X

Earth Sciences doctoral student earns second prize

Narayan Adhikari
 
Congratulations to ESCI doctoral students Narayan Adhikari (picture above) for earning second prize at the Geological Society of America (GSA) Annual Student Mapping Competition. Narayan and his co-authors, Jeffrey Collins and Will Jackson, presented their work funded by USGS EDMAP titled "Geology of the Leapwood 7.5-minute Quadrangle, Mc Nairy County, Tennessee.

Abstract

To determine the spatial relationships of Late Cretaceous lithofacies along the eastern Gulf Coastal Plain in western Tennessee, the Leapwood 7.5-minute quadrangle in McNairy County is mapped at the 1:24,000-scale. Formal stratigraphic units within the quadrangle include the Late Cretaceous Demopolis Formation, the Coon Creek Formation, and the McNairy Sand. The Demopolis Formation consists of light gray to greenish-gray, medium-grained, fossiliferous calcareous sandstone interbedded with thin light gray and tan siltstone-claystone- and mudstone layers that weather to a yellowish-brown-red color. Molluscan, bivalve, and gastropod fossils are common and typically preserved as external casts. The stratigraphic contact between the Demopolis and Coon Creek formations is gradational with similar lithofacies. We interpret the contact at the top of the stratigraphically highest marl, a 3-5 ft thick light gray silty marl with an abundant presence of Exogyra. The Coon Creek Formation can be separated into lower and upper parts with distinctive facies. The lower portion consist of thin-to-medium bedded, predominantly fine-grained, sporadically calcareous silty clay and clayey silt.
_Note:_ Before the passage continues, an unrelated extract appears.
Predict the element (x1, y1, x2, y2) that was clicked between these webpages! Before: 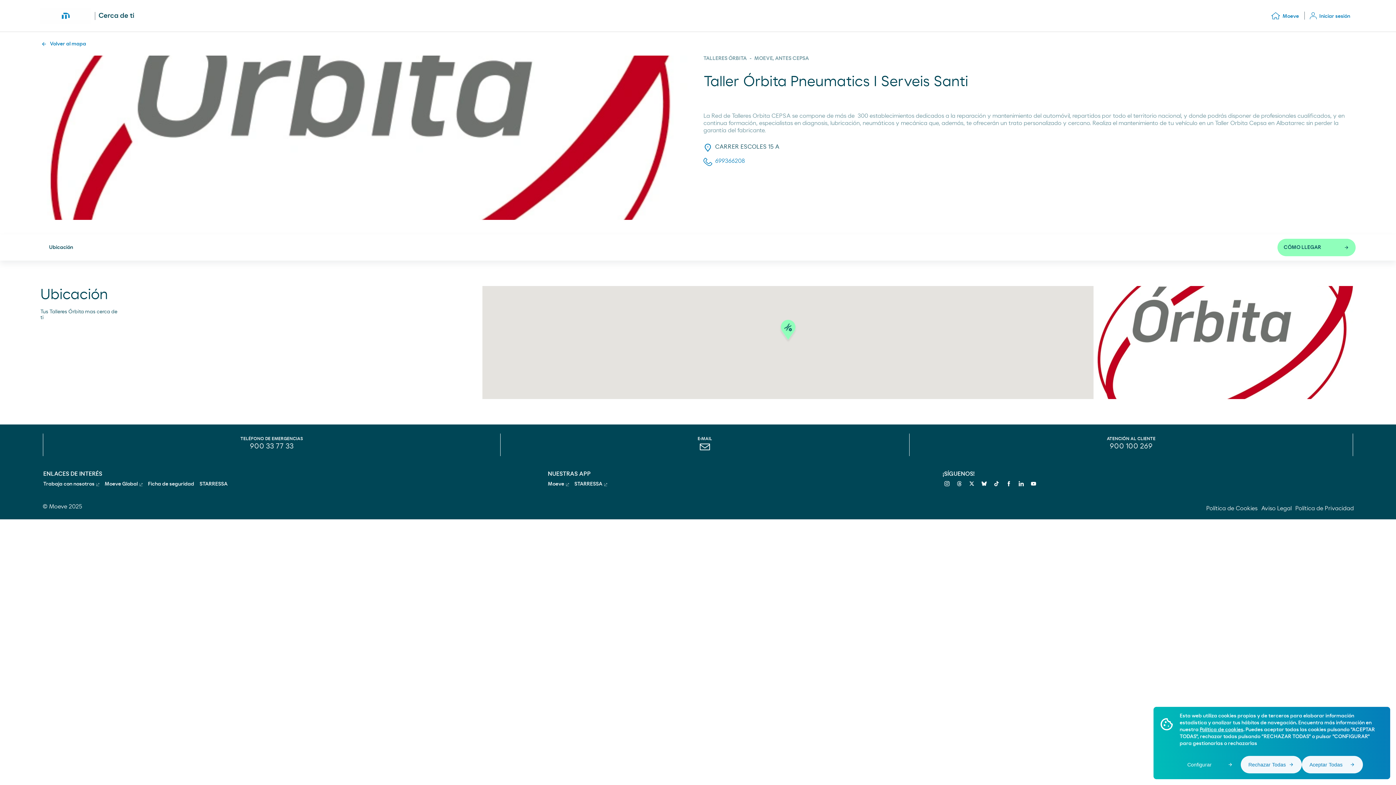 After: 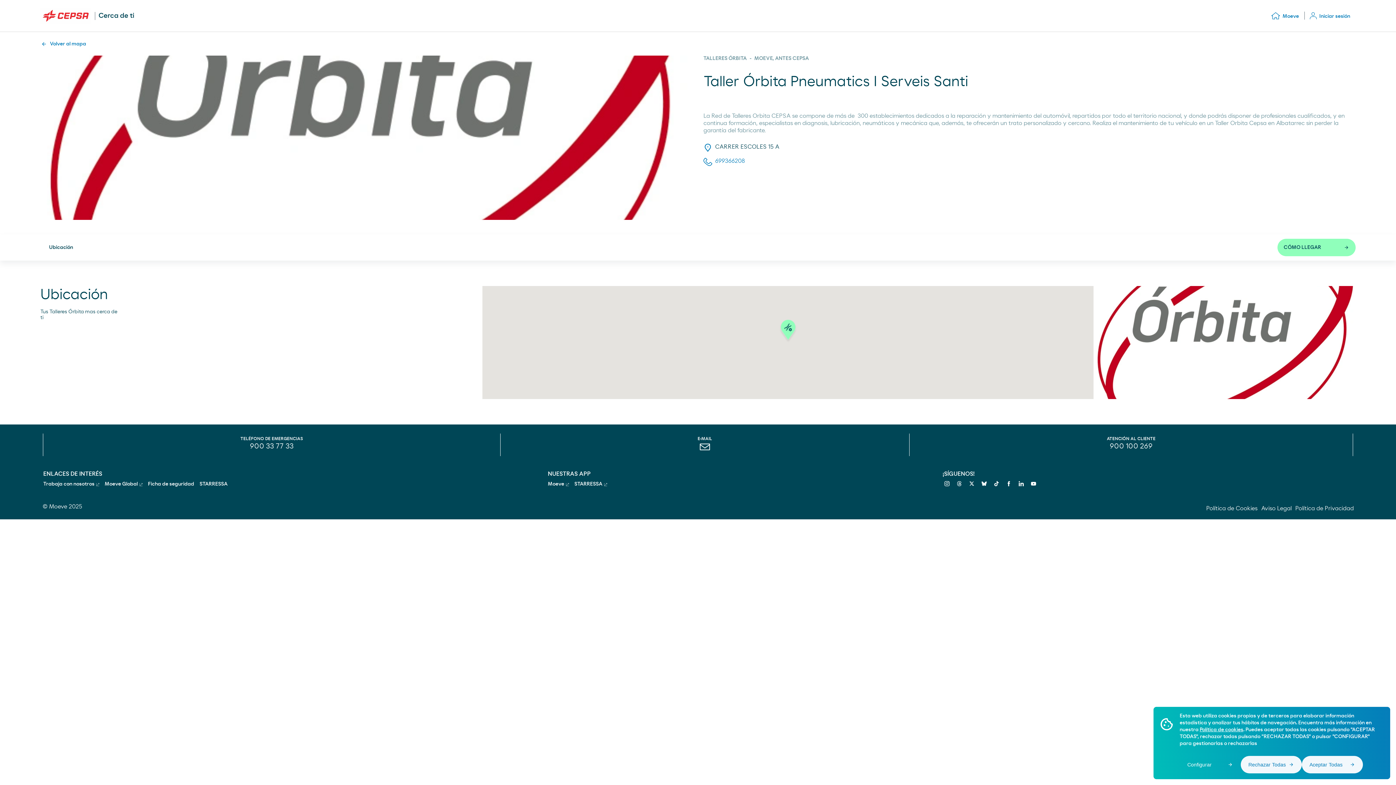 Action: bbox: (43, 481, 99, 487) label: Trabaja con nosotros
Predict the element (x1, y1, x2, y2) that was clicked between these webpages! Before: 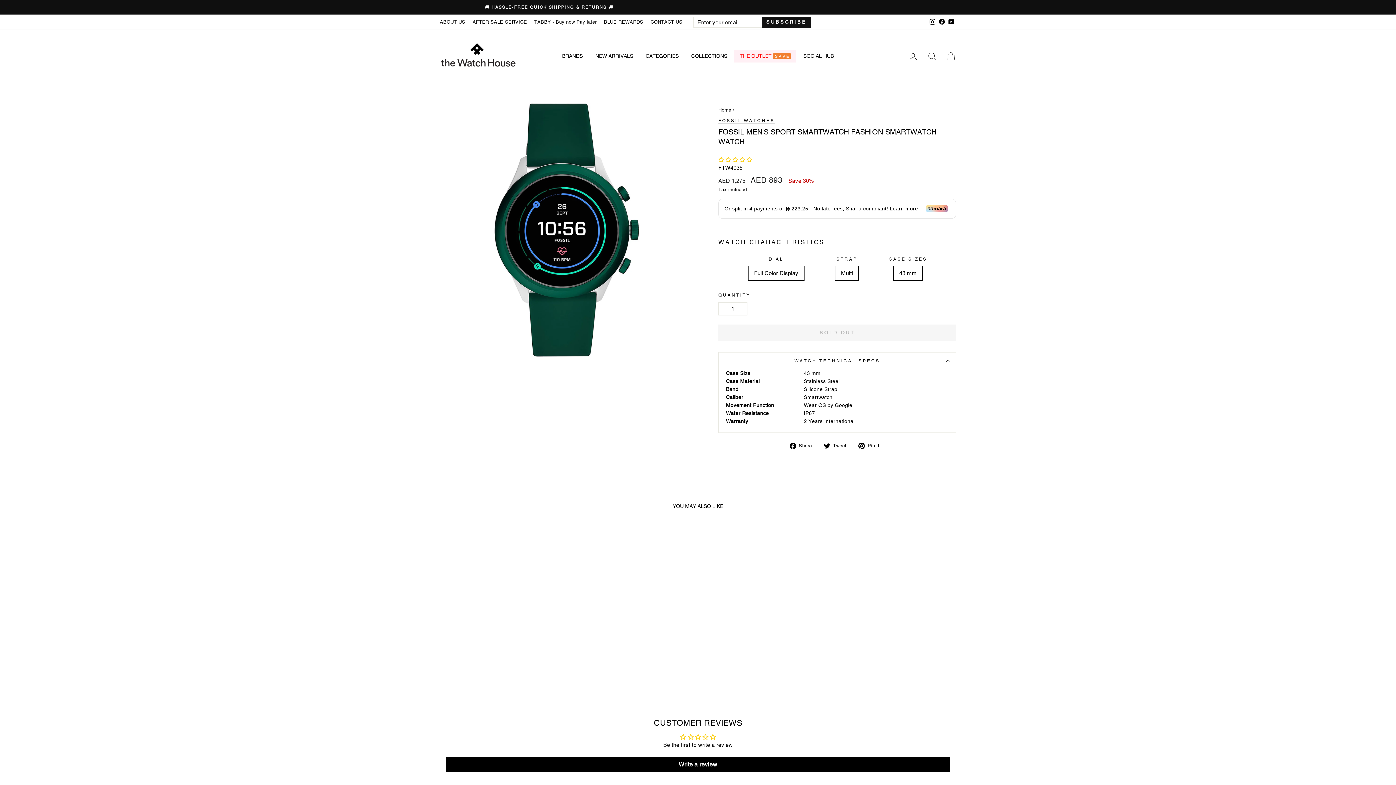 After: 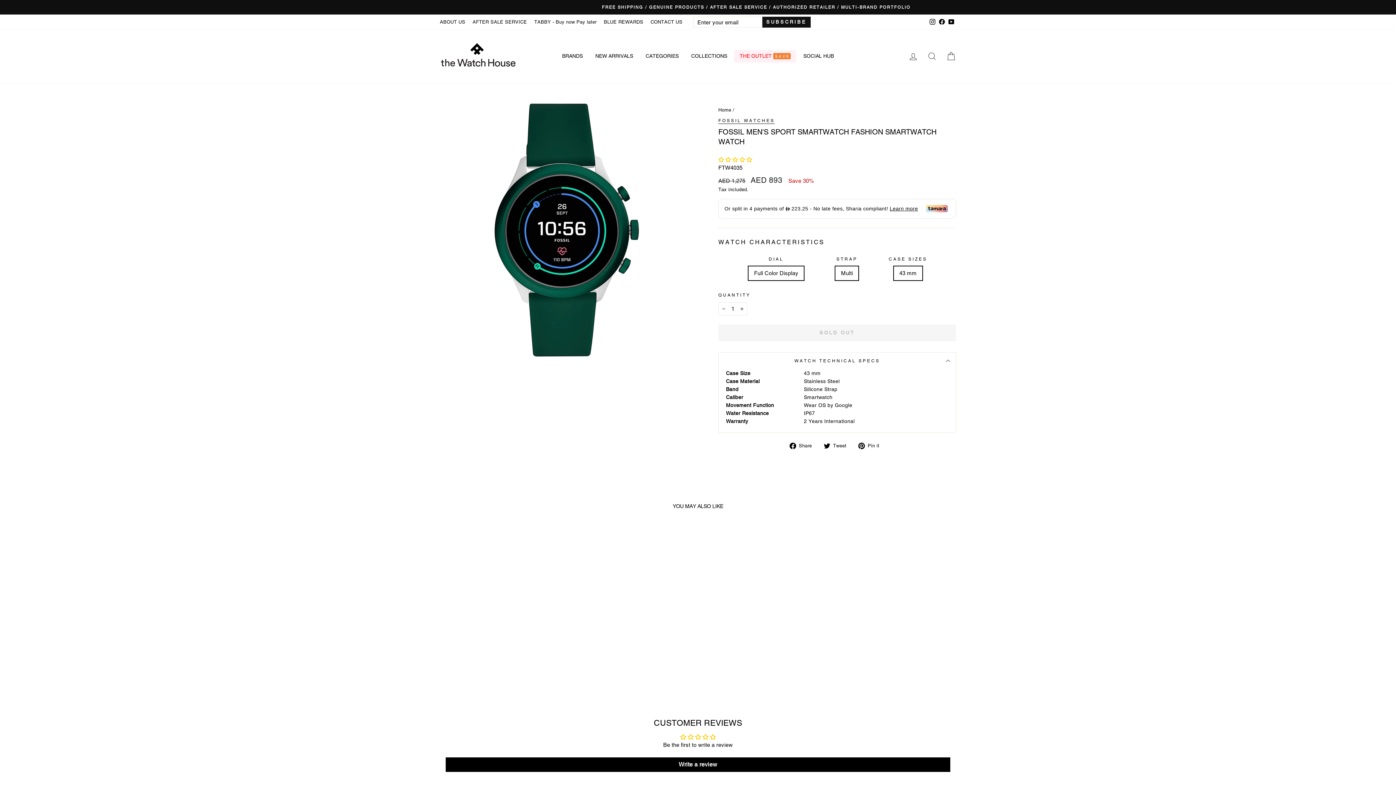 Action: bbox: (789, 441, 817, 450) label:  Share
Share on Facebook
The silty clay is abundant in bivalve (Exogyra) and gastropod (Belemnites and Turritella) fossils. There is an interbedding sequence of dark and white silty clay/clayey silt towards the midsection of the formation. The upper portion of the unit consists of laminated, thinly bedded, light gray to green to dark gray, fine to medium-grained, micaceous, moderately to highly weathered, fractured sandstone with occasional iron concretions. Sandstone is interbedded with thin strata of shale and has a ferruginous appearance. The overlying McNairy Sand consists of thin to thick bedded, fine-to-very coarse grained, mostly medium to coarse grained, light gray to brown, dark brown to red, laminated, and cross-bedded, ferruginous sand. Bedding measurements and lithostratigraphic relationships show that Cretaceous strata strike north-south and dip approximately 30 ft per mile to the west (0.3°). Detailed field relationships of lithofacies will advance renewed interests in critical mineral exploration of Cretaceous sand beds in the eastern Gulf Coastal Plain.